As amazing as Harris’ final meal was, however, it’s still not as impressive as the final meal ordered up by convicted murderer Karl Eugene Chamberlain, who requested and received: variety of fresh fruit and vegetables, cheese, lunch meat, deviled eggs, six fried cheese-stuffed jalapeños, a chef salad with ranch dressing, onion rings, french fries, a cheeseburger, two fried chicken breasts, barbecue pork rolls, an omelet, milk and orange juice.

Again, no Diet Coke?

Perhaps the greatest final meal in the history of the penal system, however, was ordered by Ricky Ray Rector, who was executed on Jan. 24, 1992. He ordered steak, fried chicken, cherry Kool-Aid and a pecan pie.
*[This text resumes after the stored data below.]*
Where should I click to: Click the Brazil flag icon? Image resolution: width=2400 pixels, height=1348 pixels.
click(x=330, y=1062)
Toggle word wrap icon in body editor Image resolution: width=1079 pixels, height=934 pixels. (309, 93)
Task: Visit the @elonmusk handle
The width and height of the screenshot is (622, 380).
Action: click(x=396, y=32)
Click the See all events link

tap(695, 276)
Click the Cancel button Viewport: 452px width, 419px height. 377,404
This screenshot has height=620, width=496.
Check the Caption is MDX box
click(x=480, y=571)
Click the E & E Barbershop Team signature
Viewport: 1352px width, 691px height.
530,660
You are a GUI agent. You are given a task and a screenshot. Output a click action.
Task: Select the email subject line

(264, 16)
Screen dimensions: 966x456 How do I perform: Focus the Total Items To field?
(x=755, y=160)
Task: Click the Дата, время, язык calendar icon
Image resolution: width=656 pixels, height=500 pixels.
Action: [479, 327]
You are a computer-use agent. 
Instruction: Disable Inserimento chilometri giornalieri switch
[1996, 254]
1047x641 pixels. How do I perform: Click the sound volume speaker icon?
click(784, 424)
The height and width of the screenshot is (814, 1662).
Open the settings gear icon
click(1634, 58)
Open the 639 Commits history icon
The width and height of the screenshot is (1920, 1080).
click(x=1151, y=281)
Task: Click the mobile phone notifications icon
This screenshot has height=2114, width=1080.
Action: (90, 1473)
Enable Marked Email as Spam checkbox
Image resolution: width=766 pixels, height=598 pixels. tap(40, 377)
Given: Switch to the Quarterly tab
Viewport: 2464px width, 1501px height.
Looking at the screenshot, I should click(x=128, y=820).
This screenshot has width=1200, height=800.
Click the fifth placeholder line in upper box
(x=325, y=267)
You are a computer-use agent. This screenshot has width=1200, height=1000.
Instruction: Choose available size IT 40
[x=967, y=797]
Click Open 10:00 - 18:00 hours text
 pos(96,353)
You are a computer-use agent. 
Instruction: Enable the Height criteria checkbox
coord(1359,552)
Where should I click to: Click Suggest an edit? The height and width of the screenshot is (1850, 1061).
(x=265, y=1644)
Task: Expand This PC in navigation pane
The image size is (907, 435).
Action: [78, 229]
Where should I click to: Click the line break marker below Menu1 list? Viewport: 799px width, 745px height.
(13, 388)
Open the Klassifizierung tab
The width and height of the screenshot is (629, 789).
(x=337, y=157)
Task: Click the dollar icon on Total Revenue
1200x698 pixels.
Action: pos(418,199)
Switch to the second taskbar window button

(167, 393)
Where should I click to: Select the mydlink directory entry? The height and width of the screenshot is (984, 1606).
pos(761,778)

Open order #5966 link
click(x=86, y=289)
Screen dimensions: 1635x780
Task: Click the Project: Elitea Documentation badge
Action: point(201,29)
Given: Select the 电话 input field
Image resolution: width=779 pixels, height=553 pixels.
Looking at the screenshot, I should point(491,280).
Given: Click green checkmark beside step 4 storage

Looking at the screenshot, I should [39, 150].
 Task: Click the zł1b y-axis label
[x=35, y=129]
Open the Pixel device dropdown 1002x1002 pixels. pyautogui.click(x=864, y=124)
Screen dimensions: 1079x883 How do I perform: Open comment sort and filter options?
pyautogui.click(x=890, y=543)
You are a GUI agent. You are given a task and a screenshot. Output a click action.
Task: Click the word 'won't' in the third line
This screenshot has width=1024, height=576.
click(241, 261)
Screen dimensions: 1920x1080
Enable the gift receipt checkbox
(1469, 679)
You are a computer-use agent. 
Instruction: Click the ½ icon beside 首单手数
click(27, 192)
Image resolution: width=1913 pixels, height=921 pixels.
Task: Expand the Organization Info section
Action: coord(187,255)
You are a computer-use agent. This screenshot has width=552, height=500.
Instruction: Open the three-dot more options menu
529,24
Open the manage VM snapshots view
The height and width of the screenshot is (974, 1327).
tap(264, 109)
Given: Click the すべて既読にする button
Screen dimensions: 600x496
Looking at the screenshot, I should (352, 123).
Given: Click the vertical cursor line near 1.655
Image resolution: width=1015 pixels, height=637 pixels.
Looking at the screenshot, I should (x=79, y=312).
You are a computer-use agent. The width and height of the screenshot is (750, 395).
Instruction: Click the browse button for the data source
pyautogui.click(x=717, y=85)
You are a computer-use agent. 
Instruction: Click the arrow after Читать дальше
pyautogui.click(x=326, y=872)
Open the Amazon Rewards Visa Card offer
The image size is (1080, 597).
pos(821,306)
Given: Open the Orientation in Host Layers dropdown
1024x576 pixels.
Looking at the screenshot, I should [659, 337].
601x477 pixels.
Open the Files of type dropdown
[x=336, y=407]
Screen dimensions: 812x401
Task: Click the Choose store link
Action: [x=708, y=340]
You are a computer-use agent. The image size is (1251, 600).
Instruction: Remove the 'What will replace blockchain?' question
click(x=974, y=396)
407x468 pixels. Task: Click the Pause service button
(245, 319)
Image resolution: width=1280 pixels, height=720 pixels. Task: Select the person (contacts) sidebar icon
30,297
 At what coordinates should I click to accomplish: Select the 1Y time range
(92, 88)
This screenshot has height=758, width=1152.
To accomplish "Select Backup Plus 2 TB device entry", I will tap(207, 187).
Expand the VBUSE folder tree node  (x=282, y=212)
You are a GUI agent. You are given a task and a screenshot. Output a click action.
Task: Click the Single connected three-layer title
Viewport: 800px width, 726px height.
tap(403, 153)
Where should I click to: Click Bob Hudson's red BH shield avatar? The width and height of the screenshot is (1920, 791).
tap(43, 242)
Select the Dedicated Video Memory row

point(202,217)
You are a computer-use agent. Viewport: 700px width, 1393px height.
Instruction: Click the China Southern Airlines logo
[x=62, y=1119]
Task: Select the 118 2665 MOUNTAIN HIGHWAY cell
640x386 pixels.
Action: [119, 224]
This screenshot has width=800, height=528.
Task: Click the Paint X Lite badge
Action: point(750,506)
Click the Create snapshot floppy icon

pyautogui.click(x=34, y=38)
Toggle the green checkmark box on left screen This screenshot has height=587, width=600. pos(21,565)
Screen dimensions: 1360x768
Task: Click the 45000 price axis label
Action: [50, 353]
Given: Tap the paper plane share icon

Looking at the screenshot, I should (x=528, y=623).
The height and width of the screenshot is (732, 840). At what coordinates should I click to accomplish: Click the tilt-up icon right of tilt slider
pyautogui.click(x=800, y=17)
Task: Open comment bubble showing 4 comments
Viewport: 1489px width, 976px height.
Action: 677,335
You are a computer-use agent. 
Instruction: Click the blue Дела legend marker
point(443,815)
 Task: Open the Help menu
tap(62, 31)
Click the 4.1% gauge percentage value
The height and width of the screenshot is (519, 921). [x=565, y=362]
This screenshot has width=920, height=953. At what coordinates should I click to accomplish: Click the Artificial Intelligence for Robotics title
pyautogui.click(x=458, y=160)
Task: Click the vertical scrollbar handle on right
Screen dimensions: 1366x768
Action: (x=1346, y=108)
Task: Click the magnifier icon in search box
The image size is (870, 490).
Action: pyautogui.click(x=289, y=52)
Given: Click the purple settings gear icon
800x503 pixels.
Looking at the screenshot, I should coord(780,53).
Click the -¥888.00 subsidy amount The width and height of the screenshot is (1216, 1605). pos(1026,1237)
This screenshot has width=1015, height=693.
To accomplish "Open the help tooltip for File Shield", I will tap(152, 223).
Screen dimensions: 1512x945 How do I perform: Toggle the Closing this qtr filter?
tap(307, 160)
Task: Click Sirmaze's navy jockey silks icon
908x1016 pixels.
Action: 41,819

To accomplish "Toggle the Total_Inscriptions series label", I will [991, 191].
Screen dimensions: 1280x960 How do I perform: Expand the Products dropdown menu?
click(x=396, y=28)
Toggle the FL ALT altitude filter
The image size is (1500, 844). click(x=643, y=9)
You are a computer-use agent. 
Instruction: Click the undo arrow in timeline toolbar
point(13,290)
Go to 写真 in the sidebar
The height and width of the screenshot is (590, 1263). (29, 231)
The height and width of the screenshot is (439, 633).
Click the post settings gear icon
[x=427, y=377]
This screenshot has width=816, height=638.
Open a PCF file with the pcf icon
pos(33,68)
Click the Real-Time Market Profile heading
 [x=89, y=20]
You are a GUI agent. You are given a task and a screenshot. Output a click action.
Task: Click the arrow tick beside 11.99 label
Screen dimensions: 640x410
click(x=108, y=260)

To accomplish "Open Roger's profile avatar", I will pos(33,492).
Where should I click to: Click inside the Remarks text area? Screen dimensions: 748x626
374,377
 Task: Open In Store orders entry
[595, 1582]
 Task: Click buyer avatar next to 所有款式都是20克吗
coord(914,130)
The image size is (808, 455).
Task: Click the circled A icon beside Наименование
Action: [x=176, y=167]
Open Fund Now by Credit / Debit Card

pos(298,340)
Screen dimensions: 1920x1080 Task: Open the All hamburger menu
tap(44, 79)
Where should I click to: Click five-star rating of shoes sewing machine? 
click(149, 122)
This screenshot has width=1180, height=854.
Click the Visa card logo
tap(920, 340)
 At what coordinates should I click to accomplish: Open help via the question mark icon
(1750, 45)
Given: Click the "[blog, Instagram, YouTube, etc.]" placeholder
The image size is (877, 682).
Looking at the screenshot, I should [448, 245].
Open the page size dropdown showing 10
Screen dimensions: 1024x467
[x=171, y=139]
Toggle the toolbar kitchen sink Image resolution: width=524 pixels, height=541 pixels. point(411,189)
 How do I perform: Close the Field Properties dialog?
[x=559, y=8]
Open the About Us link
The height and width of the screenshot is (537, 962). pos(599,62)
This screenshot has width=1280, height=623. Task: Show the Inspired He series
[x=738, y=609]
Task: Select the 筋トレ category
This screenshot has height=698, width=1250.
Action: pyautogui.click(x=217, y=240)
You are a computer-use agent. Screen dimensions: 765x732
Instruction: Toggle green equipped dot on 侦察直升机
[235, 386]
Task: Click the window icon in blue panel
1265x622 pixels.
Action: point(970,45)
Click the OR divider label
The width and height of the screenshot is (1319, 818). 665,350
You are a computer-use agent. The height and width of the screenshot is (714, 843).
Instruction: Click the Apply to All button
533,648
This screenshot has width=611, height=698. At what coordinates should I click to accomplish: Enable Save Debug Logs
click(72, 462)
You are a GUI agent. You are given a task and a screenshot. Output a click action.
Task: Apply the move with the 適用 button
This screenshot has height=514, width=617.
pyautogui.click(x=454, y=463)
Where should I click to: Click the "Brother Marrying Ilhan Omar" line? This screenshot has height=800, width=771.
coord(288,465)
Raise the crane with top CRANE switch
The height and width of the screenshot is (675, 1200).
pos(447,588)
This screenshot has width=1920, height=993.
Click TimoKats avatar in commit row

He did not eat the pie, however, because he said he was “saving it for later.”

Still, though, the fact remains — why is it only folks on death row get to have their final meal? Sometime in the very near future, I am going to have my “dream meal.” The menu will be as follows: A case of White Castles, a slice of my mom’s meat loaf, a large pepperoni pizza from La Rosa’s, a package of Ramen Noodles and a giant plate of hamburger gravy and mashed potatoes made by the staff of cooks at St. Patrick Elementary School (in the 30 years since graduating from St. Patrick, I still dream about that lunch).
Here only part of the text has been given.